Let $H_1$ and $H_2$ be normal subgroups of $G$, we define the function $f:G \to G/H_1 \times G/H_2$, $f(g)=(gH_1, gH_2)$. If |G/H_i| is finite $i=1,2$ and $G.C.D.(|G/H_1|,|G/H_2|)=1$ then $f$ is epimorphism.
I have proved that $f$ is homomorphism and the kernel is $H_1 \cap H_2$, I take an arbitrary element $(aH_1,bH_2)$ from $G/H_1 \times G/H_2$ but I don't know how to use that $G.C.D.(|G/H_1|,|G/H_2|)=1$ to prove that there is an element $g \in G$ such that $gH_1=aH_1$ and $gH_1=bH_1$.

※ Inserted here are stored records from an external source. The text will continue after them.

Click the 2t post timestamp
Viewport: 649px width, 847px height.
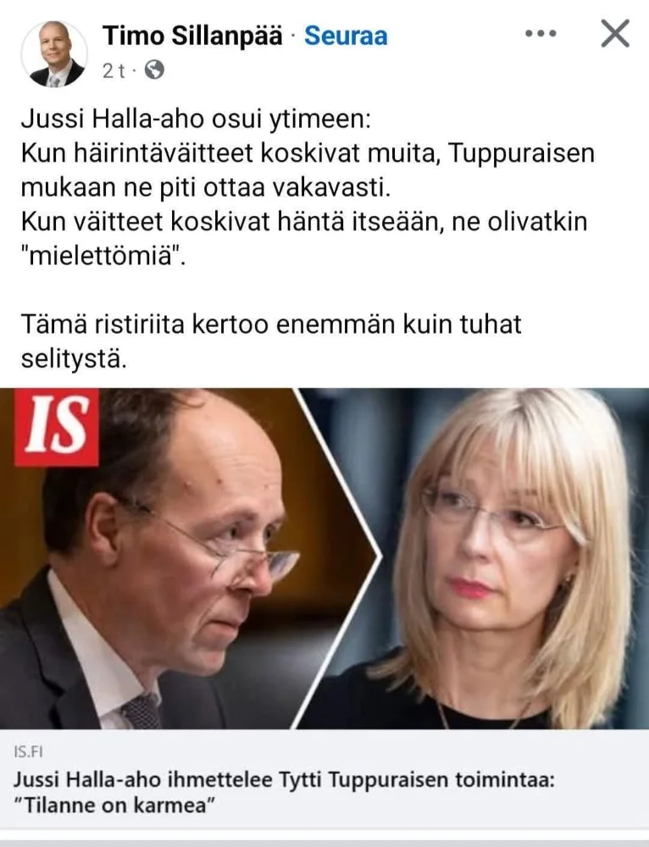pos(113,71)
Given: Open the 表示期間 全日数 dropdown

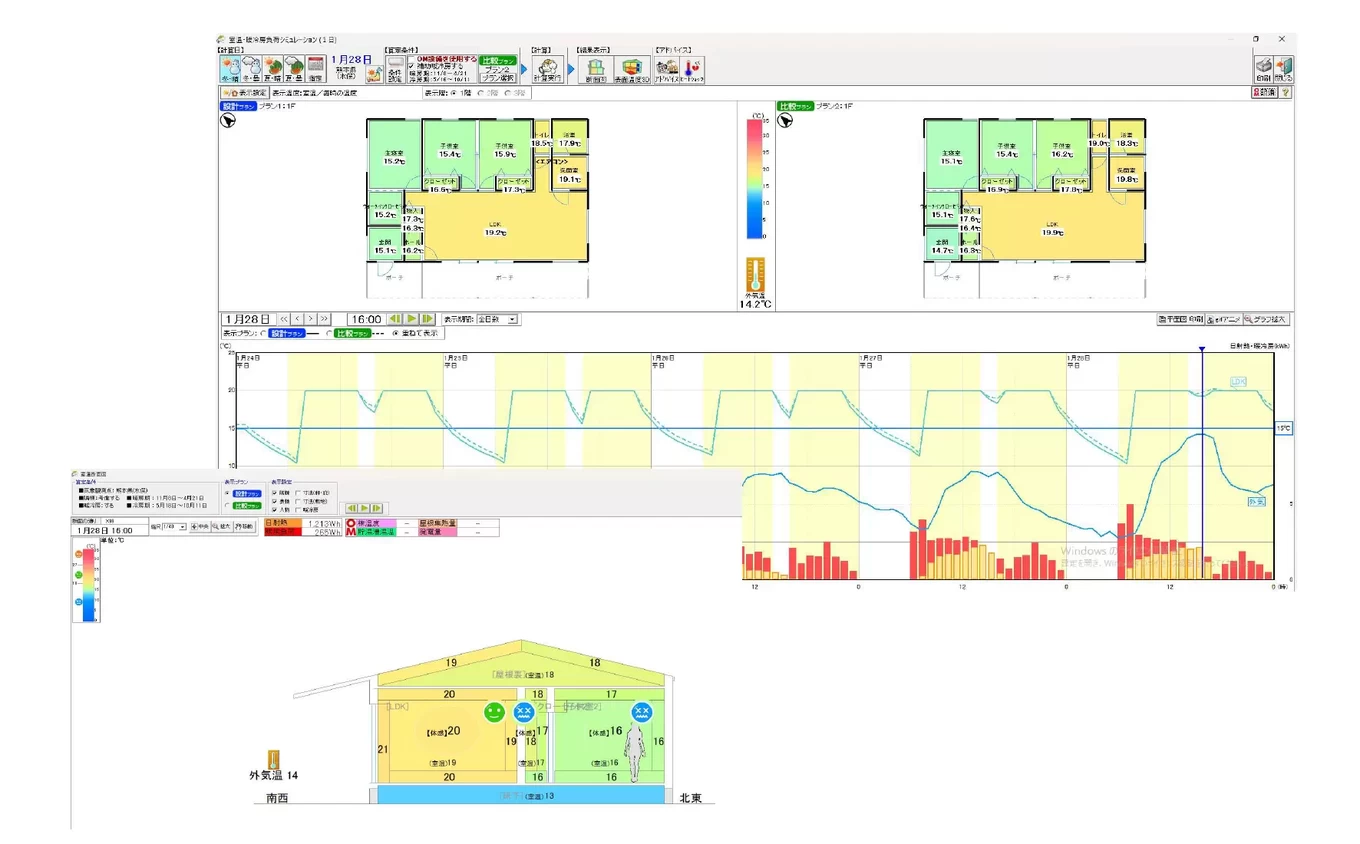Looking at the screenshot, I should pos(512,319).
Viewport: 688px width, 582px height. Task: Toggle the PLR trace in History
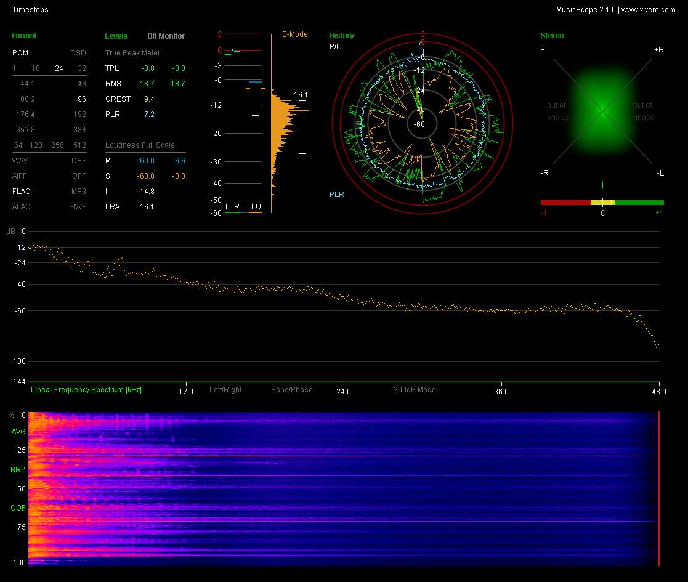[336, 195]
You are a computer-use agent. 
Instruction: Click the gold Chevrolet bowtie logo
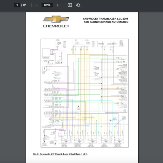[56, 20]
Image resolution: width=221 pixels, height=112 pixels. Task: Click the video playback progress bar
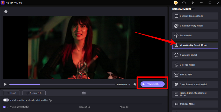pyautogui.click(x=62, y=84)

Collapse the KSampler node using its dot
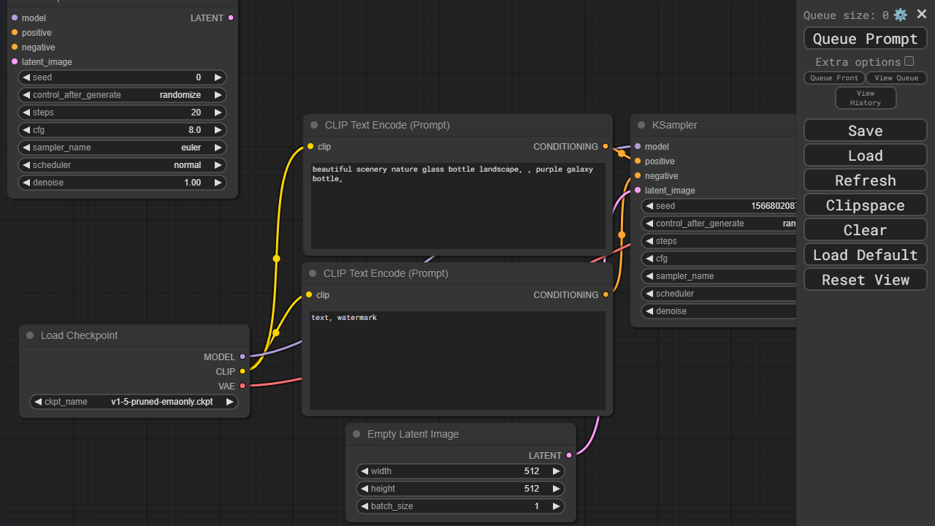point(641,125)
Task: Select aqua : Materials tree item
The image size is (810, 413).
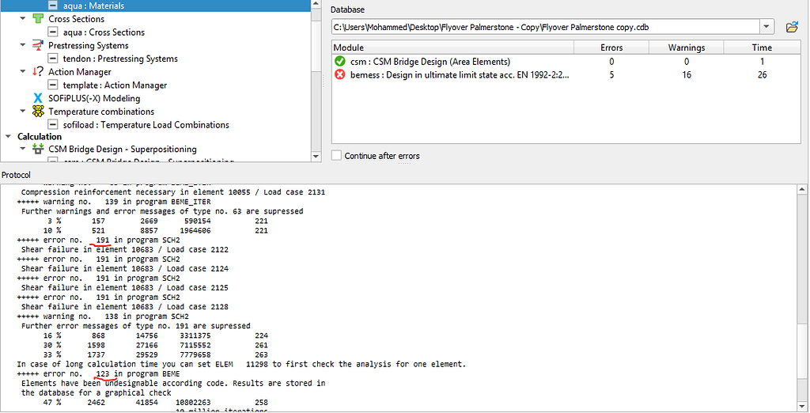Action: point(93,6)
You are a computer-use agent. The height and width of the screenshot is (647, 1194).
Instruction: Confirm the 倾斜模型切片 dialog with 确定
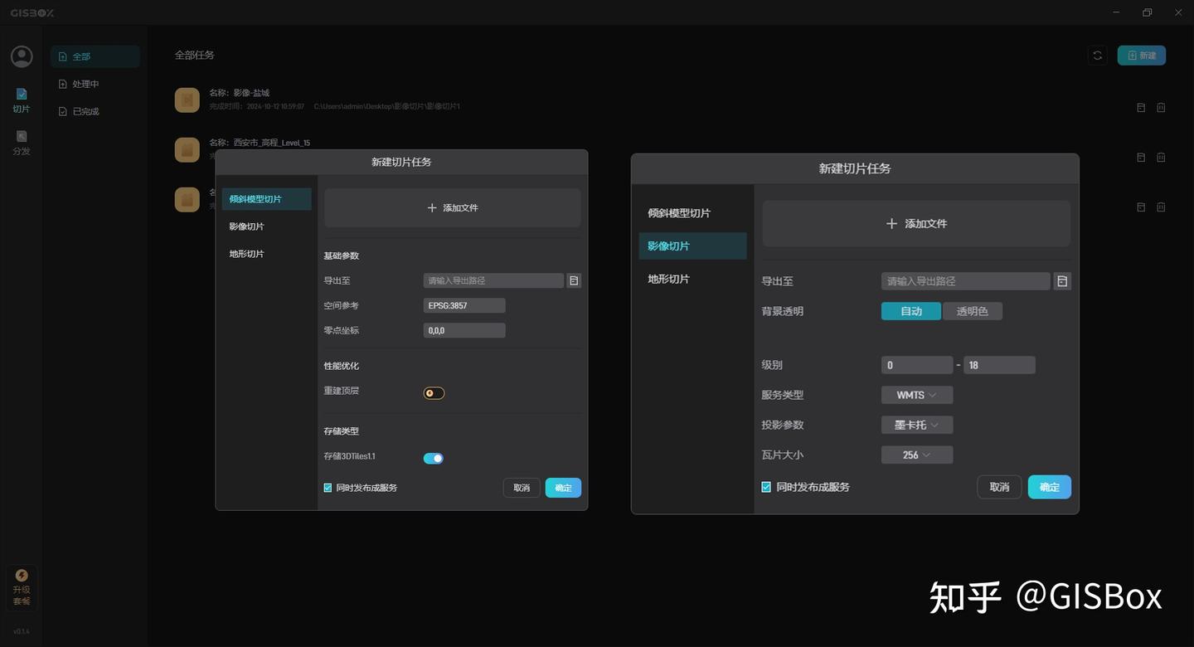(563, 488)
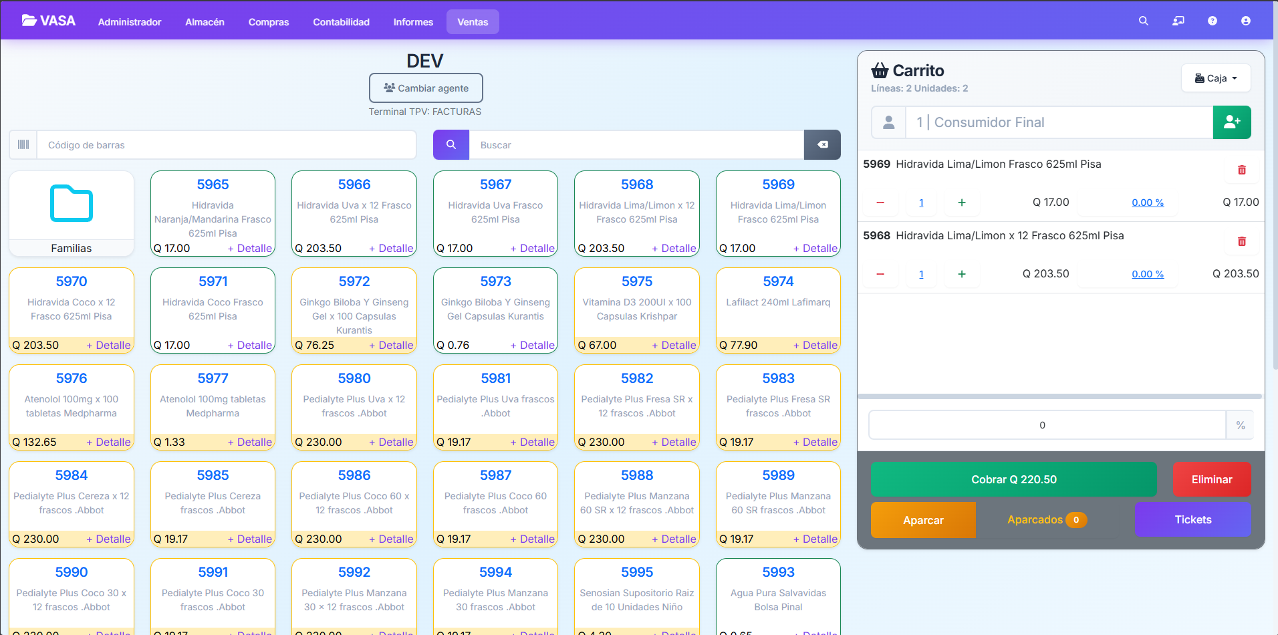Click the add customer icon button
The width and height of the screenshot is (1278, 635).
tap(1231, 122)
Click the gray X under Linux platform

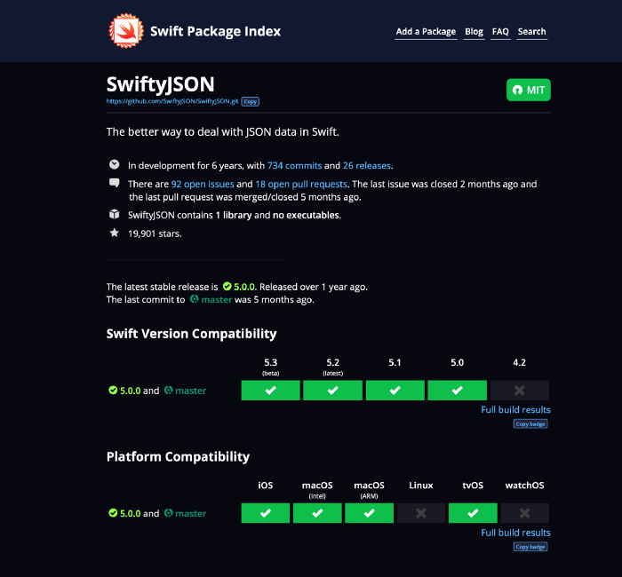pos(421,513)
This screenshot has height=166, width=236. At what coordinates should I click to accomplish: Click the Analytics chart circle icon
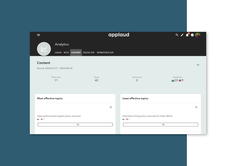(44, 49)
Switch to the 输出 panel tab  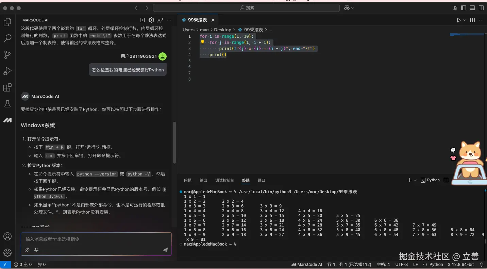click(x=203, y=180)
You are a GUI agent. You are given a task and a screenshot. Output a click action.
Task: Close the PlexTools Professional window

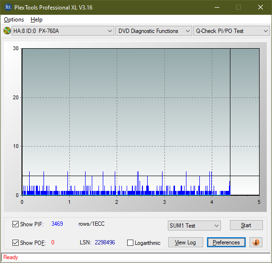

Given $a,b\in G$, we want to find $g\in G$ with $g\mapsto(aH_1,bH_2)$.
We know $a\mapsto (aH_1,aH_2)$ and $(|G/H_1|,|G/H_2|)=1$. The order of $aH_1$, $|aH_1|$, divides $|G/H_1|$ and $|aH_2|$ divides $|G/H_2|$ so $(|aH_1|,|aH_2|)=1$ and there exist integers $x,y$ with $x|aH_1|+y|aH_2|=1$.
Let $N=y|aH_2|=1-x|aH_1|$. Then $a^N\mapsto(aH_1,H_2)$.
Similarly there exists an integer $M$ with $b^M\mapsto(H_1,bH_2)$. Hence $a^Nb^M\mapsto(aH_1,bH_2)$.